Your task:
Go through the material below, find each line with the word "field", and copy those lines.

Given records:
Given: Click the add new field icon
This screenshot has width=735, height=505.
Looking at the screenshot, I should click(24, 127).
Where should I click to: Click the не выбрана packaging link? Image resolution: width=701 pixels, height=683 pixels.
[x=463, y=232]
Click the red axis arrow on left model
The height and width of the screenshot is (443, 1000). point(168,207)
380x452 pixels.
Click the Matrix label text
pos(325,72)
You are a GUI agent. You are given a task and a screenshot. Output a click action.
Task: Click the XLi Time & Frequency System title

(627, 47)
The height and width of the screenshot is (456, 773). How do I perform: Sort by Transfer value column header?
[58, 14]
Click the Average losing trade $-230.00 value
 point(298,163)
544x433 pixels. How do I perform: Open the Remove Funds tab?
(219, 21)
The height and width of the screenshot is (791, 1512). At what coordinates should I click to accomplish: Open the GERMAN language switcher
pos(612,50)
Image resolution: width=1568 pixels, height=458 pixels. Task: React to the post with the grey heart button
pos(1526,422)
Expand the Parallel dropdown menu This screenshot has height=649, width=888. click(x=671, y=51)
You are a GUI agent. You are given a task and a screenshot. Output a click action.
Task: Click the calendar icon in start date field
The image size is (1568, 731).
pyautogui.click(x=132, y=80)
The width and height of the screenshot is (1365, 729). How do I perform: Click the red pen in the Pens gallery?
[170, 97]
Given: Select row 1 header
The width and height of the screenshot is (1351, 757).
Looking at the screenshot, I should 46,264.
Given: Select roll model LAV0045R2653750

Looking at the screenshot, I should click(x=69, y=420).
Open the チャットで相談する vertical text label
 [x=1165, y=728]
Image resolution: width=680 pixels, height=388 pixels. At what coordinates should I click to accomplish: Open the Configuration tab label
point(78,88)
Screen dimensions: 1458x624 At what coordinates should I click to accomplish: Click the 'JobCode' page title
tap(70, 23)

Reply:
Given: Click the add new field icon
Task: Click the calendar icon in start date field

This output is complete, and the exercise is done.